The Ankara attack and prior developments are closely connected with Turkish policy in Syria. Since the beginning, Turkey openly took the side of opposition groups in the Syrian civil war. The main goal was to topple Syrian leader Bashar Assad. In the stormy period called the Arab Spring, the AKP had done its best to support Muslim Brotherhood organizations in Arab countries to help them come to power in those countries as it regards them as partners. In Syria, where the Muslim Brotherhood organization is weak, jihadist forces have become the most significant actors in a short period of time.

It has already become common knowledge that Turkey gives official support to the Free Syrian Army while giving non-official support to jihadist organizations, particularly through Turkish intelligence organization. Both in the fight against the Syrian regime and the one against the PYD that Turkey regards as a branch of the PKK, it has been claimed several times and revealed with significant evidence that Turkish support for the Al-Nusra Front and then ISIL and other organizations was not only in the form of border clearance and allowing them to organize in its territories but also in the form of transporting truckloads of weapons through the Turkish intelligence organization MIT. The revelation of that connection in such a clear fashion has not led to significant reverberations among the large constituency of the party in power despite a partial erosion in votes.

The policy of polarization and the groundswell

To the extent that the attack in Ankara railway station escalated the polarization in the society, it is possible to argue that it had a solidifying effect among the constituents of the AKP that is the chief builder of the policy of polarization.

The increase in AKP votes once again from 38% to 40% after the attack can be primarily attributed to the context of polarization among other factors.
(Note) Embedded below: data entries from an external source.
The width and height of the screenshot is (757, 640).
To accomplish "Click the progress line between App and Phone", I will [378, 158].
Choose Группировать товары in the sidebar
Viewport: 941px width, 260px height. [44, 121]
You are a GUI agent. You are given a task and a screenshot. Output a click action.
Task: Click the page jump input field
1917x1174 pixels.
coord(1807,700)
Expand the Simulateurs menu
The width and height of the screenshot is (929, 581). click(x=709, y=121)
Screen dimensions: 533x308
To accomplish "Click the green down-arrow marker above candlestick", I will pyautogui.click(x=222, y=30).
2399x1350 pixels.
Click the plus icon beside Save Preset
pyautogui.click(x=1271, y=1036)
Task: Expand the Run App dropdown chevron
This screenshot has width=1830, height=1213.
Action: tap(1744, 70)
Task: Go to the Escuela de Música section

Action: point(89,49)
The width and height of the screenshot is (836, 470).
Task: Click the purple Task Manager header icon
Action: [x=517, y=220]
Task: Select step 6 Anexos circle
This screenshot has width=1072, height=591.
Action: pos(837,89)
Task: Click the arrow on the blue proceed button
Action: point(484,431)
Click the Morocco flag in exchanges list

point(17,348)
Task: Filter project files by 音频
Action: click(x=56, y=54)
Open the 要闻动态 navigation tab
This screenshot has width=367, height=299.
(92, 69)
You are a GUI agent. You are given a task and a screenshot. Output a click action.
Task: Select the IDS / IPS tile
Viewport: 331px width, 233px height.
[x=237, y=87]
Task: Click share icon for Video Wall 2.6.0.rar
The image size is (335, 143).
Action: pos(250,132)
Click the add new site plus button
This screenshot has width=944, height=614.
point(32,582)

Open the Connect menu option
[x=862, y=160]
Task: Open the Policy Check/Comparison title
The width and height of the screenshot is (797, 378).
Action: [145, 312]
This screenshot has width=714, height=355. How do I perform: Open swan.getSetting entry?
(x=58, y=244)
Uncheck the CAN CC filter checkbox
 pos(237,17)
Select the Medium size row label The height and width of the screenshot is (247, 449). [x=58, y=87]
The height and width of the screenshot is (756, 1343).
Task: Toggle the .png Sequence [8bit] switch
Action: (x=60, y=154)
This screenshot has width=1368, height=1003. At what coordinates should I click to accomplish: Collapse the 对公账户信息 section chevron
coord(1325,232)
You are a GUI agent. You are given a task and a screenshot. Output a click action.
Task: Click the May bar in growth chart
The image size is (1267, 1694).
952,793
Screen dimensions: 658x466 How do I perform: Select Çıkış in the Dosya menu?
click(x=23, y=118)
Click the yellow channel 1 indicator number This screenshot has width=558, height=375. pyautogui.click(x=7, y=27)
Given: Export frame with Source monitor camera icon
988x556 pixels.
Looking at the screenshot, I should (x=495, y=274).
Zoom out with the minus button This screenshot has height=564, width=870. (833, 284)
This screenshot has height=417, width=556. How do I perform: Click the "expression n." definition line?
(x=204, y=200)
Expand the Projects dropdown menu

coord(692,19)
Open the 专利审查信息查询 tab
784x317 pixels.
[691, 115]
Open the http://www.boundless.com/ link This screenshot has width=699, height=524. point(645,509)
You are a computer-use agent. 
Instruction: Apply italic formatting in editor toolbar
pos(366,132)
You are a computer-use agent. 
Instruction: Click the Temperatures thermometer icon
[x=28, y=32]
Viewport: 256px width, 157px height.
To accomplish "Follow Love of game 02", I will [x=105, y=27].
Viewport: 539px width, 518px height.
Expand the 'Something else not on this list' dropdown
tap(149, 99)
The main target of the AKP was to get nationalist votes after the elections on June 7 where it saw a dramatic decrease and lost its status as the party receving the most Kurdish votes in Turkey. Its aim after the elections was to take votes from the nationalist party, the MHP. Therefore, there is a significant view in the Turkish public opinion that the war with the PKK was launched in line with that goal in mind.

The government has strong expectations that the attack in the Ankara railway station will give the AKP votes back, for which it paved the way by neglecting to take security measures. However, it is also possible for the AKP to be confronted with a surprise reaction from its the constituents due to the AKP’s uncompromising attitude towards forming a coalition government after the June 7 elections, as well as the genderal demand to get out of the war environment.

While the AKP is still at the critical threshold of being able to come to power alone, there is a growing sense of uneasiness among the constituents due to the explicit messages given by the AKP that it will intensify its authoritarian practices once it achieves its goal. What is going to seal the fate of the country this time will be the attitude of the constituency toward a vision of the country getting farther away from democracy, where each day bombs explode, war prevails in half of it, corruption allegations can not be investigated, journalists are arrested and media outlets are confiscated.